Status Review Makes Dire Predictions
The 2004 status report on the Marbled Murrelets released by Fish and Wildlife says the birds have a 0% chance of extinction before 2044, but then the probability skyrockets to over 80% by the year 2060. Under current regulations (with the exception of loopholes) the MMCAs will be open again for logging in the year 2032. This increases to 100% probability of extinction in 100 years. That is, taking into account “the potential removal of hundreds of acres of suitable murrelet habitat.” - -status review.


“the principal factor affecting the marbled murrelet in the 3-state area (Oregon, California and Washington) and the main cause of population decline has been the loss of older forests and the associated nest sites.”

“In California…consultations [like PL’s HCP] involve the potential removal of hundreds of acres of suitable murrelet habitat. Potential habitat loss from service consultations [like USFWS] with state and private entities [like PL] encompasses the largest percent of habitat that would be lost or modified over time”
-FWS 5 year murrelet status review evaluation report (page 6-30)

Proposal Expected Soon
The proposal to delist the Marbled Murrelet was rumored to be released by the end of this month (Dec. 05’) but it’s likely to take longer. After that there will be a review process with some public comment that will probably last for at least a year. Hopefully there will be lawsuits filed that can at least stall this process. If the M. Murrelets are delisted, there is a strong possibility that Maxxam/PL will be allowed to log in the MMCAs.

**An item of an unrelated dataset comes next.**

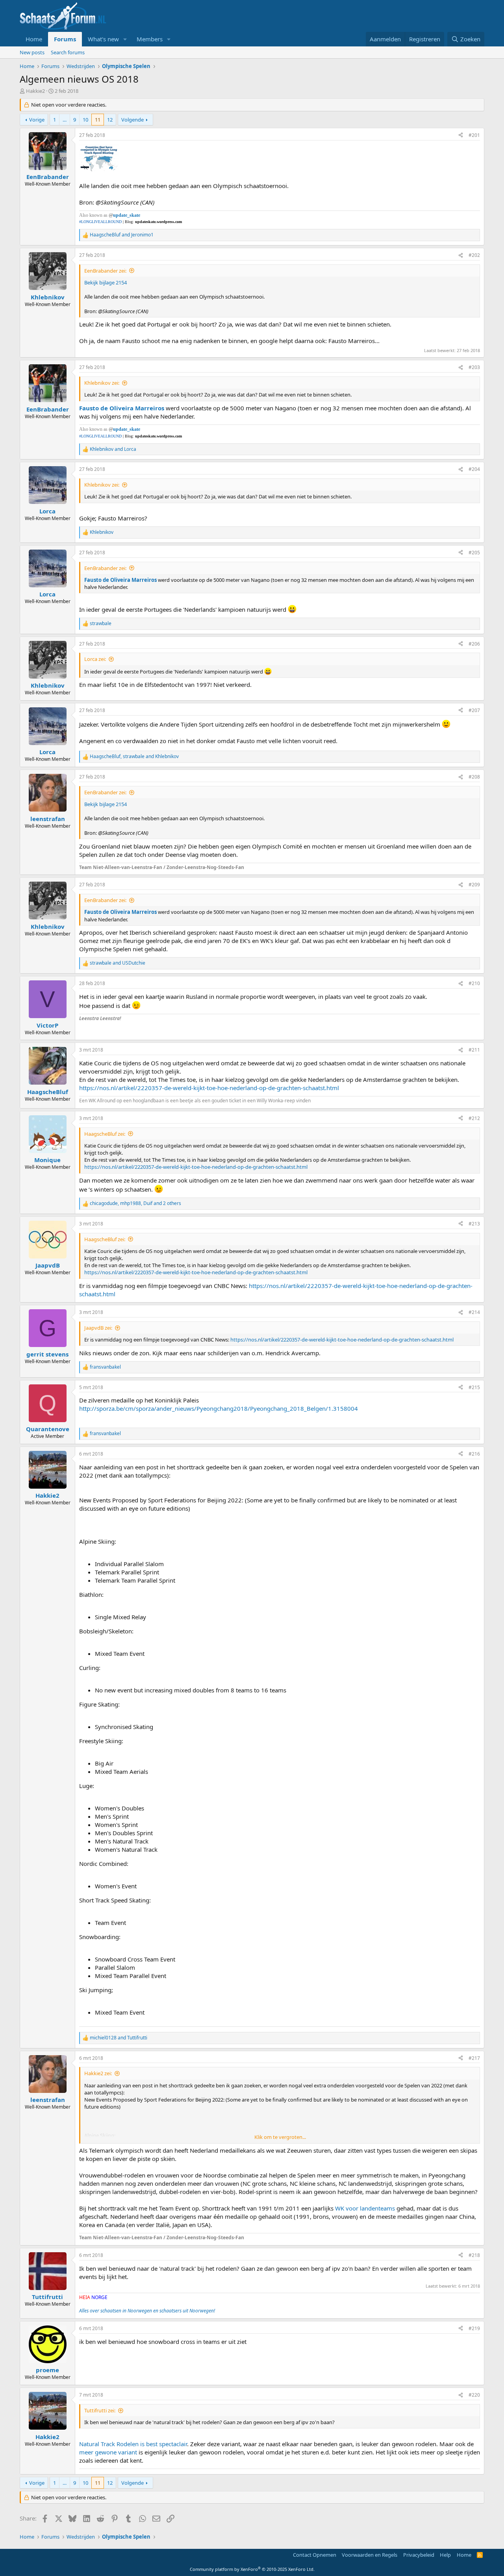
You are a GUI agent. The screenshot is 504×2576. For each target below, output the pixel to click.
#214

From the document titled “ Final Environmental Impact Statement/ Environmental Impact Report”: 7.2.3. Amendment of the Permit to Allow Covered Activities Within MMCAs

“…If PALCO concludes that the delisting criteria (excluding marine management criteria) contained in the Murrelet Recovery Plan as it then exists have been met, PALCO may apply for an amendment to the Federal Permit and State Permit to allow harvest activities within one or more of the MMCAs….”.

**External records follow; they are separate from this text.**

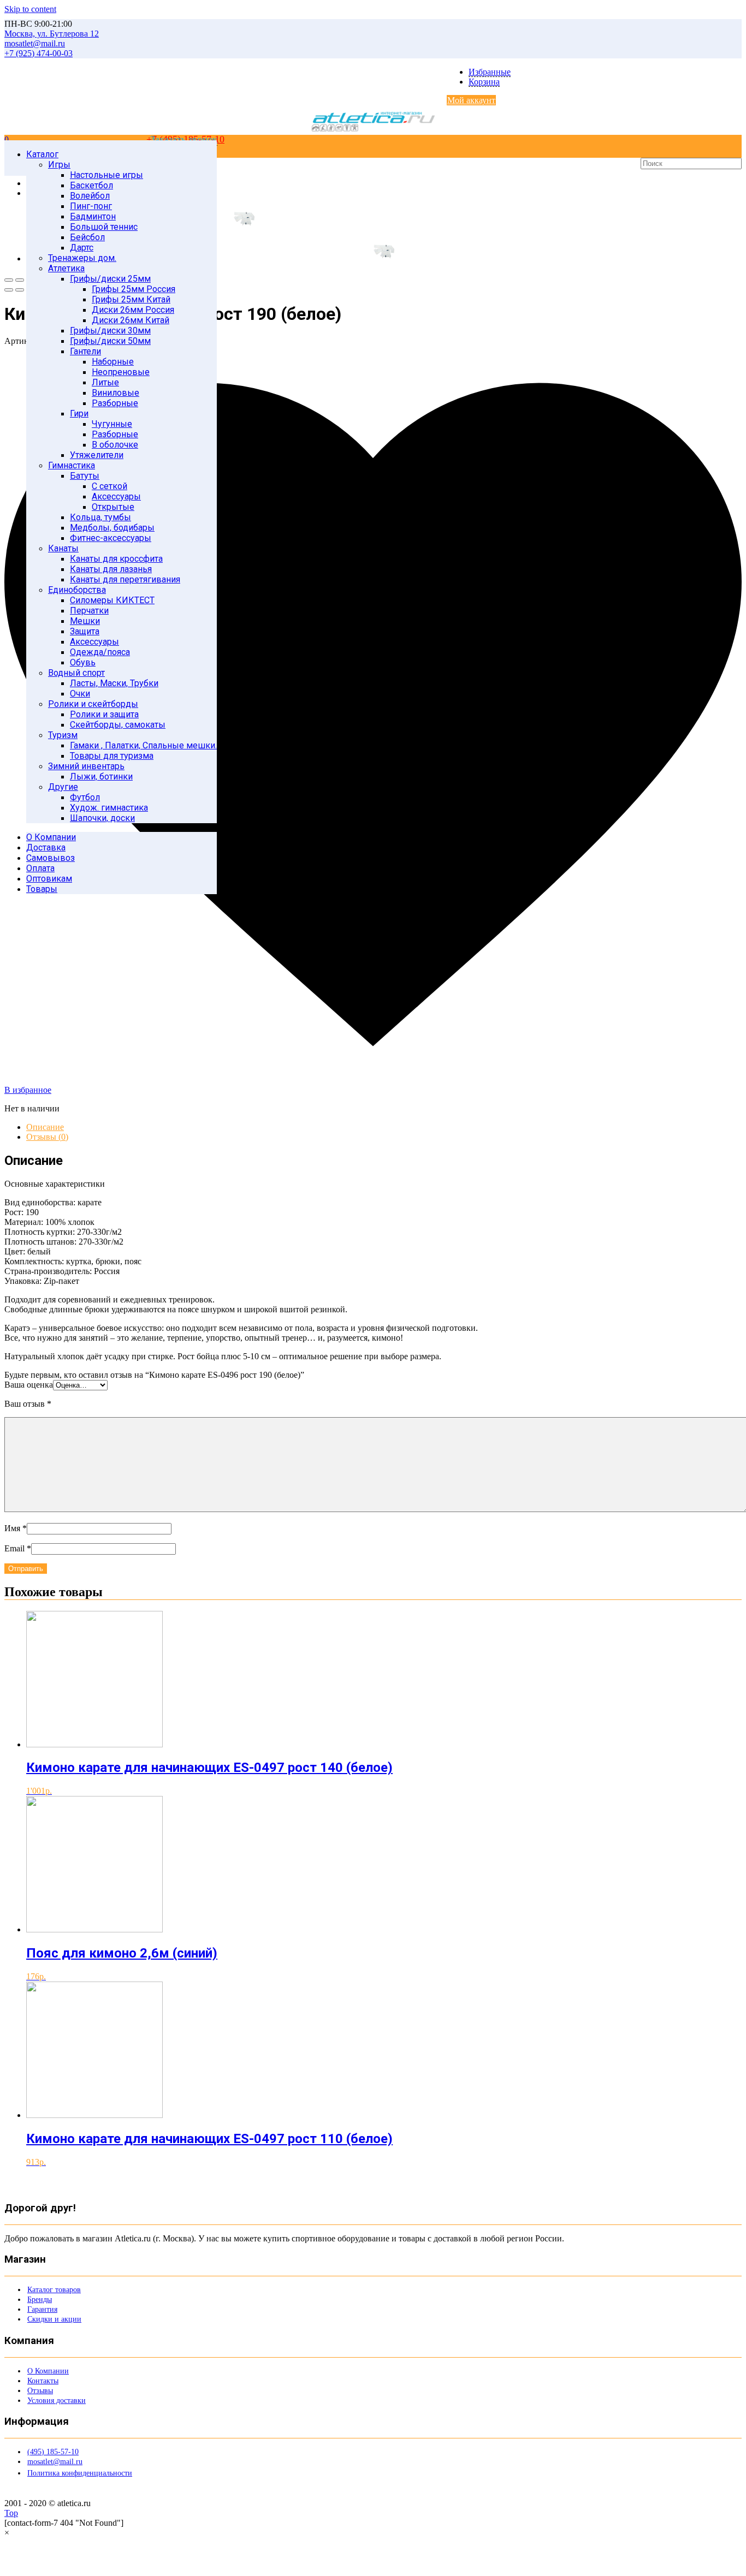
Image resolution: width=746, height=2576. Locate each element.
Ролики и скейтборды (93, 704)
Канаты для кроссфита (116, 559)
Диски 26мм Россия (133, 310)
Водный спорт (76, 673)
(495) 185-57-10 (53, 2452)
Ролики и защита (104, 714)
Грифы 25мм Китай (131, 299)
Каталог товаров (54, 2290)
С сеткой (109, 486)
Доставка (46, 847)
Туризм (63, 735)
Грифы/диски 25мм (110, 278)
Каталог (42, 154)
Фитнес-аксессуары (110, 538)
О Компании (51, 837)
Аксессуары (116, 496)
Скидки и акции (54, 2319)
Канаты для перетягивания (125, 579)
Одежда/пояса (100, 652)
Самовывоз (50, 858)
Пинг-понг (91, 206)
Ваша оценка (28, 1384)
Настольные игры (106, 175)
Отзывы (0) (47, 1136)
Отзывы (40, 2391)
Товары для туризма (111, 756)
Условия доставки (56, 2400)
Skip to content (30, 9)
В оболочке (115, 444)
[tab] (384, 1127)
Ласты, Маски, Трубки (114, 683)
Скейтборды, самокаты (117, 724)
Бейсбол (87, 237)
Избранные (490, 71)
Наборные (113, 361)
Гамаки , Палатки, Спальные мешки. (143, 745)
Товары (41, 889)
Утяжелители (96, 455)
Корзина (484, 81)
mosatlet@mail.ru (54, 2462)
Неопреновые (121, 372)
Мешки (85, 621)
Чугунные (112, 424)
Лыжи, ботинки (101, 776)
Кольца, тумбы (100, 517)
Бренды (39, 2299)
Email (17, 1548)
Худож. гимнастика (109, 807)
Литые (105, 382)
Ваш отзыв (27, 1403)
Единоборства (77, 590)
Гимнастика (71, 465)
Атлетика (66, 268)
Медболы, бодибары (112, 527)
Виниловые (115, 393)
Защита (84, 631)
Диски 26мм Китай (130, 320)
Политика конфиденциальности (79, 2473)
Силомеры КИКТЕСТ (112, 600)
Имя (15, 1528)
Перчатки (89, 610)
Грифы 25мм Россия (133, 289)
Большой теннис (104, 227)
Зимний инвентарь (86, 766)
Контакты (42, 2381)
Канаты (63, 548)
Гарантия (42, 2309)
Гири (79, 413)
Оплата (40, 868)
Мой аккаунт (471, 100)
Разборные (115, 403)
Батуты (84, 476)
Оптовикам (49, 878)
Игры (59, 164)
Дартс (81, 247)
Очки (80, 693)
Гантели (85, 351)
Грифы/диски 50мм (110, 341)
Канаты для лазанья (111, 569)
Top (11, 2513)
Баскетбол (91, 185)
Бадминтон (93, 216)
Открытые (113, 507)
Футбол (85, 797)
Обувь (83, 662)
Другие (63, 787)
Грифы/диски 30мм (110, 330)
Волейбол (90, 196)
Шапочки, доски (102, 818)
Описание (45, 1127)
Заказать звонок (183, 139)
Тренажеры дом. (82, 258)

Marbled Murrelet: An Endangered Species on the Brink



These robin-sized seabirds only nest in oldgrowth forests throughout their range in California, Oregon and Washington. They will nest up to fifty miles inland according to wildlife agencies. They need a dense oldgrowth canopy for protection from predators like owls and ravens. They also need large mossy branches where they lay a single egg. During nesting season the parents take turns flying to the ocean and bringing back food for the chick. Their feet are webbed and cannot grasp the branches, they require a big branch where they can land and come to a skidding halt.When the chick makes its first flight, it must reach a watercourse that can carry it to the ocean or it will die. The Marbled Murrelets are listed as threatened by the federal govt. and listed as endangered by the state of California. Logging of their ancient habitat continues.

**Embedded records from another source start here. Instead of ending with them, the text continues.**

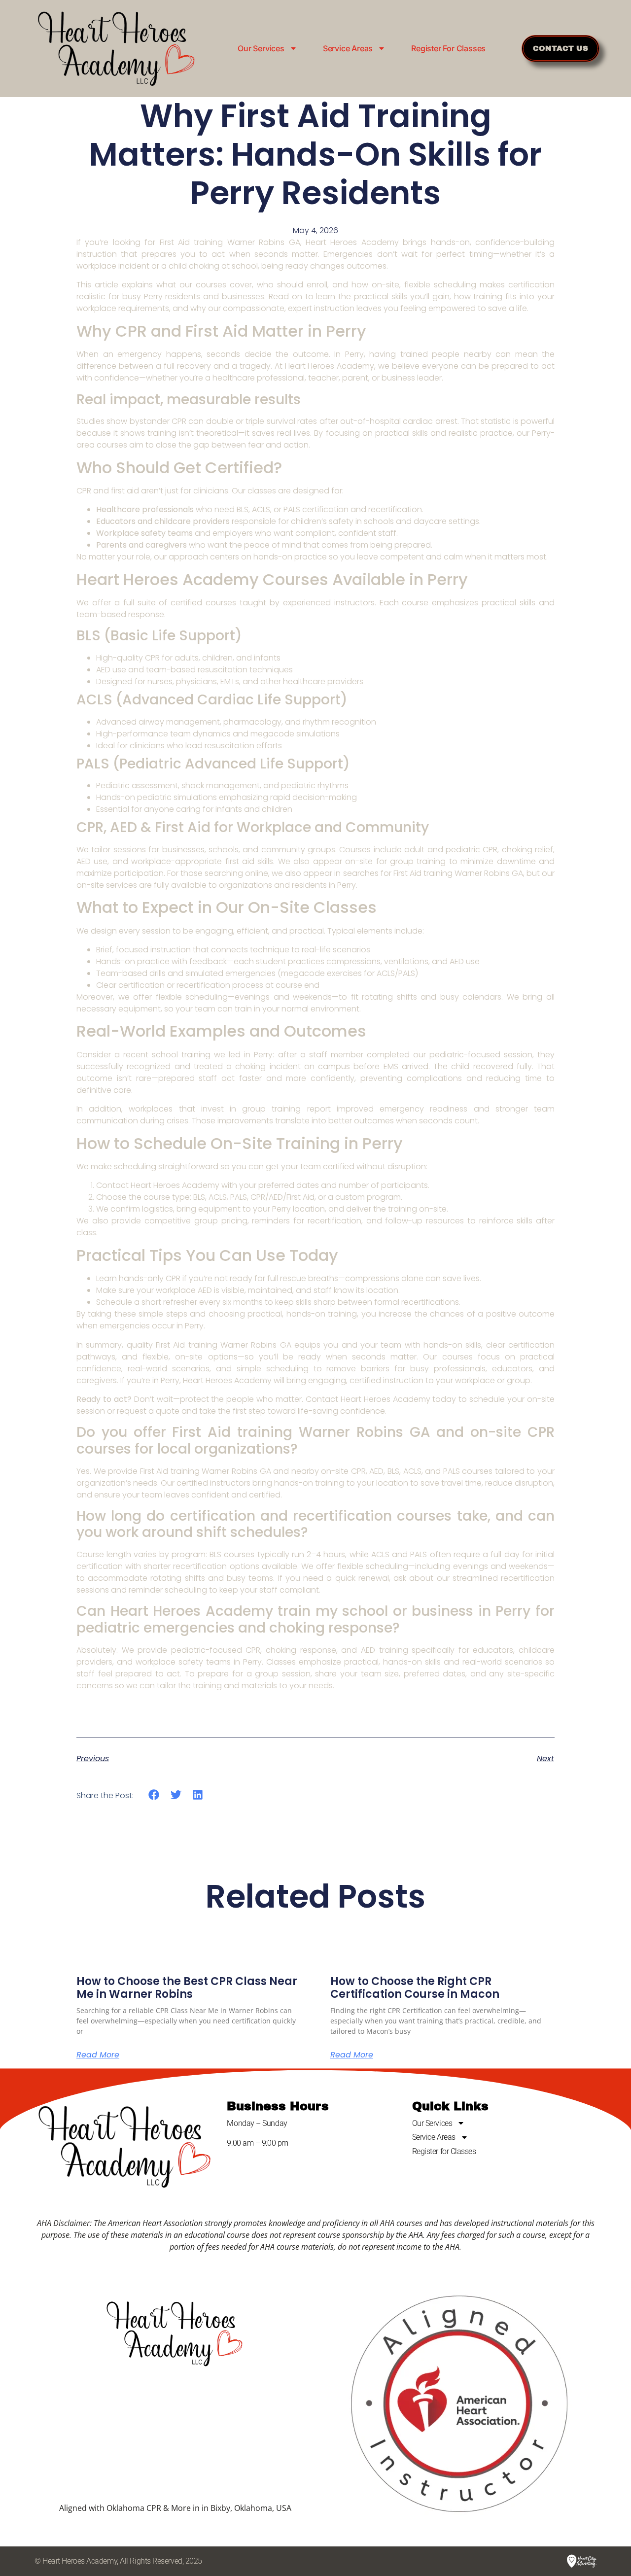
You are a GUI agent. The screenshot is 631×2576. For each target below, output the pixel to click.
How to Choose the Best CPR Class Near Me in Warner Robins (186, 1988)
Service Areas (348, 48)
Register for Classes (448, 48)
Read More (97, 2055)
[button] (154, 1795)
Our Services (261, 48)
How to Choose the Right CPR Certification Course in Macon (414, 1988)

Tuesday, December 27, 2005

Lumber Company Continues to Cut Ancient Redwoods

Although many people believe that it is illegal to log these ancient trees, giant redwoods are still being logged with government consent. This practice is comparable with the killing of elephants for thier ivory. It is completely unecessary and environmentaly devastating. Species that depend on these ancient forests are suffering massive declines in population with some on the brink of extinction. We strive to see a major shift from the destructive exploitation of our forests and wildlands to sustainable, responsible stewardship. There should be no logging of oldgrowth forests. With less than 3% of our ancient forests remaining every grove is crucial.